I’m moving my Home Assistant from a docker container to a proxmox VM running HAOS, and as part of that I’m moving Node-RED to its own container so I can move it to other proxmox hosts independently of HAOS.

I’m setting up a new Node-RED instance as part of moving Home Assistant out of docker and onto an HAOS VM. My requirements were:

  1. Run Node-RED in a separate VM so I can move it to other proxmox hosts if there is resource contention or I need to fail over
  2. Proper SSL certificate
  3. Easy access via my tailnet

Pre-requisites

To follow these instructions, you will need:

  1. Your own Tailnet. You can get a free tailnet at Tailscale.com.
  2. A server with docker installed that you can run docker compose on. I’m using a LXC container in my proxmox cluster, but you can run it on a standalone linux server.
  3. A working Home Assistant server.

Installation

Installing docker and Home Assistant are out of scope for this post. We will only be covering how to get Node-RED working with an existing Home Assistant server.

Get a Tailscale Auth key

  1. Log into the Tailscale admin page.
  2. Click the Settings tab.
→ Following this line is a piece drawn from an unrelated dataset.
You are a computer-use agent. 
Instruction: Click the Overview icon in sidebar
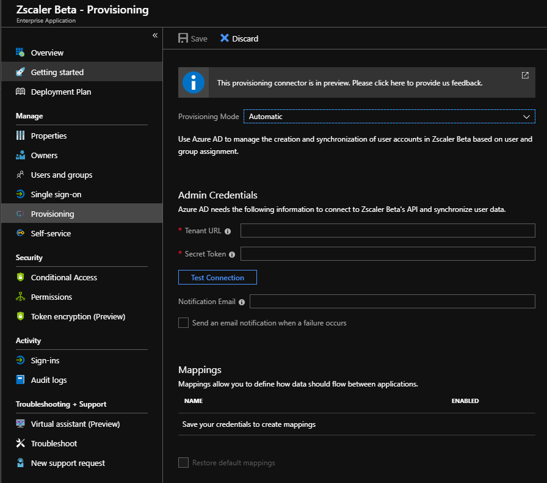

On the bottom left, you’ll see a Personal Settings, and under that, Keys.
  3. Click Generate Auth Key.
  4. Give it a description, and then click Generate Key
  5. Copy the key to someplace secure, it won’t be displayed again

Create a configuration file for tailscale serve

By default, node-red runs on port 1880. Because we’re running tailscale and node-red in the same docker network, the tailscale container will be able to connect to port 1880 on the node-red container and act as a proxy.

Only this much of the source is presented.